Both of these arguments are incorrect. First, there was no intentional destruction of the primary source data. I am sure that, over 20 years ago, the CRU could not have foreseen that the raw station data might be the subject of legal proceedings by the CEI and Pat Michaels. Raw data were NOT secretly destroyed to avoid efforts by other scientists to replicate the CRU and Hadley Centre-based estimates of global-scale changes in near-surface temperature. In fact, a key point here is that other groups -- primarily at the NCDC [NOAA National Climatic Data Center] and at GISS [NASA Goddard Institute for Space Studies], but also in Russia -- WERE able to replicate the major findings of the CRU and UK Hadley Centre groups. The NCDC and GISS groups performed this replication completely independently. They made different choices in the complex process of choosing input data, adjusting raw station data for known inhomogeneities (such as urbanization effects, changes in instrumentation, site location, and observation time), and gridding procedures. NCDC and GISS-based estimates of global surface temperature changes are in good accord with the HadCRUT data results.

The second argument -- that "discernible human influence" findings are like a house of cards, resting solely on one observational dataset -- is also invalid. The IPCC Third Assessment Report (TAR) considers MULTIPLE observational estimates of global-scale near-surface temperature changes. It does not rely on HadCRUT data alone - as is immediately obvious from Figure 2.1b of the TAR, which shows CRU, NCDC, and GISS global-mean temperature changes.

As pointed out in numerous scientific assessments (e.g., the IPCC TAR and Fourth Assessment Reports, the U.S. Climate Change Science Program Synthesis and Assessment Report 1.1 (Temperature trends in the lower atmosphere: steps for understanding and reconciling differences), and the state of knowledge report, Global Climate Change Impacts on the United States, rigorous statistical fingerprint studies have now been performed with a whole range of climate variables -- and not with surface temperature only.

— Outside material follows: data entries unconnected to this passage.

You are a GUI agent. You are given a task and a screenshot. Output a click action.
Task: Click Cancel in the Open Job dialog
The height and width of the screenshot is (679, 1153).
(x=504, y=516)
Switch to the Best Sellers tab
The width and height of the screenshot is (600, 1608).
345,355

Examples include variables like ocean heat content, atmospheric water vapor, surface specific humidity, continental river runoff, sea-level pressure patterns, stratospheric and tropospheric temperature, tropopause height, zonal-mean precipitation over land, and Arctic sea-ice extent. The bottom-line message from this body of work is that natural causes alone CANNOT plausibly explain the climate changes we have actually observed. The climate system is telling us an internally- and physically-consistent story. The integrity and reliability of this story does NOT rest on a single observational dataset, as Michaels and the CEI incorrectly claim.

I have known Phil for most of my scientific career. He is the antithesis of the secretive, "data destroying" character the CEI and Michaels are trying to portray to the outside world. Phil and Tom Wigley have devoted significant portions of their scientific careers to the construction of the land surface temperature component of the HadCRUT dataset. They have conducted this research in a very open and transparent manner -- examining sensitivities to different gridding algorithms, different ways of adjusting for urbanization effects, use of various subsets of data, different ways of dealing with changes in spatial coverage over time, etc. They have thoroughly and comprehensively documented all of their dataset construction choices. They have done a tremendous service to the scientific community -- and to the planet -- by making gridded surface temperature datasets available for scientific research. They deserve medals -- not the kind of deliberately misleading treatment they are receiving from Pat Michaels and the CEI.